Work every row in knit stitch. That single instruction is the whole pattern.

The ridges come from what a knit stitch looks like from the back. When you knit a row, the far side of that row shows up as a bumpy purl row. Turn your work and knit back, and you push another bumpy row to the far side. Two knitted rows stack into one raised ridge, so a ridge equals two rows. Counting ridges is faster than counting rows: five ridges means ten rows.

Knitting garter stitch in the round is different. If you knit every round on circular or double-pointed needles, you get stockinette, not garter, because you are always working from the same side. To make garter in the round you alternate: knit one round, purl the next. Flat garter needs no such trick.

What the fabric does

Garter is dense, squishy, and reversible. Both faces look the same, so there is no wrong side to hide, which is why it suits scarves, dishcloths, and anything seen from both sides.

It lies flat. Stockinette curls at every edge and usually needs a border or blocking to behave; garter has no curl, so a garter panel or a few garter stitches along each edge is the standard fix for stockinette's roll.

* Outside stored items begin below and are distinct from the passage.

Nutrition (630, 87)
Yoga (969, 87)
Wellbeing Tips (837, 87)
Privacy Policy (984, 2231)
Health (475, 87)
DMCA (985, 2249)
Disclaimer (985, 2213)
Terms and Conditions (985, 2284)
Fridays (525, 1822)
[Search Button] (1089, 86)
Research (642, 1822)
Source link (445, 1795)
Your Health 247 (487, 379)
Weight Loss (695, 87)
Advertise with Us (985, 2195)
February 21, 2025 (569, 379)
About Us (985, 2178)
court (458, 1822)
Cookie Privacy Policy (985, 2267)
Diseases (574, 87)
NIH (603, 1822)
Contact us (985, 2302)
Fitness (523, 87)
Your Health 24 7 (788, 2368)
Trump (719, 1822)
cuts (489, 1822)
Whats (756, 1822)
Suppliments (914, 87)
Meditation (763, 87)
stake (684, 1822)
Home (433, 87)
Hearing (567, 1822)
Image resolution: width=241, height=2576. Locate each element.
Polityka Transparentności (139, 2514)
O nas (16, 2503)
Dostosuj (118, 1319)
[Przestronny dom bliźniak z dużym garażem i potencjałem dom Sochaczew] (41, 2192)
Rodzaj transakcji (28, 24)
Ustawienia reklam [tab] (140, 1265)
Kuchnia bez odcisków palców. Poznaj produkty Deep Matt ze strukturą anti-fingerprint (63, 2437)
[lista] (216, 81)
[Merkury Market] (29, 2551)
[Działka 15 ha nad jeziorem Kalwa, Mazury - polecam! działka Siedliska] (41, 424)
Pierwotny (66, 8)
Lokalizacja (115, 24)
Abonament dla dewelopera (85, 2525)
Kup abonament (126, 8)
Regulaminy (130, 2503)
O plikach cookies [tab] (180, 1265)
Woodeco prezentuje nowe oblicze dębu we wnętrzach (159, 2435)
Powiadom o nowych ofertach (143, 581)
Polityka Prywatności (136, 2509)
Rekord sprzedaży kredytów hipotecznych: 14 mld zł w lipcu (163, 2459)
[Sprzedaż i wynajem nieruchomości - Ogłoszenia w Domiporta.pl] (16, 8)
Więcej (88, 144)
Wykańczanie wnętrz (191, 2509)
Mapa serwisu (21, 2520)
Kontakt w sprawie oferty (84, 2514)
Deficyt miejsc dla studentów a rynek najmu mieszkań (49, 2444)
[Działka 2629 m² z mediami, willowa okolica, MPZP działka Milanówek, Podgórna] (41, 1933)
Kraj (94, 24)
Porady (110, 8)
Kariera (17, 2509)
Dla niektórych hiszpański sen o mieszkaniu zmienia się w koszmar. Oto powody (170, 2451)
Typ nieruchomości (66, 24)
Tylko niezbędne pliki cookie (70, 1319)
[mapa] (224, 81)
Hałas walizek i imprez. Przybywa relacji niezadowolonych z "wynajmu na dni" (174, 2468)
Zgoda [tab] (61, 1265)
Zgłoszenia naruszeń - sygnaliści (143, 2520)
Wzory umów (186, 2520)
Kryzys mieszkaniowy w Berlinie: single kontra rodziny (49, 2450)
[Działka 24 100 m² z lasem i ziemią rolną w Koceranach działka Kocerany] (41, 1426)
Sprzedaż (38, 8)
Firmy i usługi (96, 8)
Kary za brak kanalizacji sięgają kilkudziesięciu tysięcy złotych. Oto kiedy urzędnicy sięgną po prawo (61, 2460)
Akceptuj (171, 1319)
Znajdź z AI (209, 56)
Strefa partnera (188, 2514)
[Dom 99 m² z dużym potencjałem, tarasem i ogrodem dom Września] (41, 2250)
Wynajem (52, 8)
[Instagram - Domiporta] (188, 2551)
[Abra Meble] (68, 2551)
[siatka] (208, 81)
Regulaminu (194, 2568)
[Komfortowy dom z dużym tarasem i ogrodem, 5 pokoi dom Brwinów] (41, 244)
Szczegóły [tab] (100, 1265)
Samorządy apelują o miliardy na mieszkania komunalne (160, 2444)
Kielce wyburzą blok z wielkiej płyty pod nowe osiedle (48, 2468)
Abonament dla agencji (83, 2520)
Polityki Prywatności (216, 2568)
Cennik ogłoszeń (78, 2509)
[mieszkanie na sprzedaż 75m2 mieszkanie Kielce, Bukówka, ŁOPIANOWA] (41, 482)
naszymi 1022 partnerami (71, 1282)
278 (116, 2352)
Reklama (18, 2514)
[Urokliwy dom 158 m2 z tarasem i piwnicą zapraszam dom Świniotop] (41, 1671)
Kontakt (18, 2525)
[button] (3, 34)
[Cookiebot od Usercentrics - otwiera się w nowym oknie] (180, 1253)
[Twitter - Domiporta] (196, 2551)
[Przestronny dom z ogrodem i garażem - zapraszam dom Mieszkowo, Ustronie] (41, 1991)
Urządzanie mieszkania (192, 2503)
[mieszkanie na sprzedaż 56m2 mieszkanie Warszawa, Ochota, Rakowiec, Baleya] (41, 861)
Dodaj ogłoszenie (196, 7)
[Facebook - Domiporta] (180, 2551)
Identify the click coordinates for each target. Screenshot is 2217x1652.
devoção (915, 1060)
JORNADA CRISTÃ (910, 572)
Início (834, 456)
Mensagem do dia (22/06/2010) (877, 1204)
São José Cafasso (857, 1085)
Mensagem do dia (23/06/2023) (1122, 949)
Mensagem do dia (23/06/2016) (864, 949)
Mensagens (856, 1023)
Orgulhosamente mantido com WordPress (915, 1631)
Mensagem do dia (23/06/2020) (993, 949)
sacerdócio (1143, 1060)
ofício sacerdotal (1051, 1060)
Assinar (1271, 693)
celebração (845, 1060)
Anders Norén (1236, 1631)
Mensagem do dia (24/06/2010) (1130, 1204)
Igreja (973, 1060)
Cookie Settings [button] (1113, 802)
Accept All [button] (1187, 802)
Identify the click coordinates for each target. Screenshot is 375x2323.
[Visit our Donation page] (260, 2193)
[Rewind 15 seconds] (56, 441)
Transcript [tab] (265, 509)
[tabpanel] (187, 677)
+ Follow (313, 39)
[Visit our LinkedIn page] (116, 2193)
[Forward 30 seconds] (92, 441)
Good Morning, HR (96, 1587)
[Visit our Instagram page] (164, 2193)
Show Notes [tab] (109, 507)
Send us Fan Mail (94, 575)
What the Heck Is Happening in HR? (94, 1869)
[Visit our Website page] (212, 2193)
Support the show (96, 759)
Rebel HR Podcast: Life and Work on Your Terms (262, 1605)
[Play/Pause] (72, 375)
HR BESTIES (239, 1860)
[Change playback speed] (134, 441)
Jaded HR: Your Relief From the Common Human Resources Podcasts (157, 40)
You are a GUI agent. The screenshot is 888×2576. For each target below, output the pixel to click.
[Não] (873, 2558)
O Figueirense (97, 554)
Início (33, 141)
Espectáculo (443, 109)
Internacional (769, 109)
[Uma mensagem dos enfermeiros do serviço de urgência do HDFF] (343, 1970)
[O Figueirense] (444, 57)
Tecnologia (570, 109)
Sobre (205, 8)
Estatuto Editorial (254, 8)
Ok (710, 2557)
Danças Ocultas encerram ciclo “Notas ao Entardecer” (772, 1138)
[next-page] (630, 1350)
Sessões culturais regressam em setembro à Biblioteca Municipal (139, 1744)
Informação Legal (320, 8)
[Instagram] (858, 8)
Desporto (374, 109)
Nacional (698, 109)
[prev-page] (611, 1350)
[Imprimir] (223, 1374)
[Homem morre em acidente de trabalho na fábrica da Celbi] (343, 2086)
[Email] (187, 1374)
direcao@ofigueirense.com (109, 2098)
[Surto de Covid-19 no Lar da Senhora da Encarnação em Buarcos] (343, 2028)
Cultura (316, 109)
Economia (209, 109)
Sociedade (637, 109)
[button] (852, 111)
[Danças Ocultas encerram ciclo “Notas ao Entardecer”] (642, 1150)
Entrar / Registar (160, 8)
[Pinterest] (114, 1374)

It stretches, mostly vertically, and it eats yarn. A garter square uses noticeably more yarn than a stockinette square of the same size because the fabric is shorter and thicker per stitch. It is also wider than it is tall for a given stitch and row count: the ridges compress the height. Expect fewer rows per inch than stitches per inch.

Tip
Count ridges, not rows. Each raised ridge on the front is two knitted rows, so if a pattern asks for 20 rows of garter, knit until you have 10 ridges.

What to use it for

Reach for garter when you want a flat, sturdy, reversible fabric with no shaping fuss: garter-stitch scarves, baby blankets, washcloths, and simple cowls. It is also the workhorse edging for other fabrics, whether as a border around a stockinette blanket or a few stitches at each side of a scarf to stop the curl. Because it is worked entirely in knit stitches, it is the fabric to practice on while you get your tension and your hands settled.

Why does my garter stitch curl?

True garter stitch does not curl. If yours does, you are probably knitting stockinette by mistake, meaning you are knitting on one side and purling on the other. Garter is knit on every row when worked flat.

How many rows make one garter ridge?

Two. Each raised ridge is the front of two knitted rows, so ridges are a quick way to measure and count your progress.

Can I knit garter stitch in the round?

Yes, but you cannot knit every round. Alternate a knit round with a purl round; knitting every round in the round produces stockinette instead.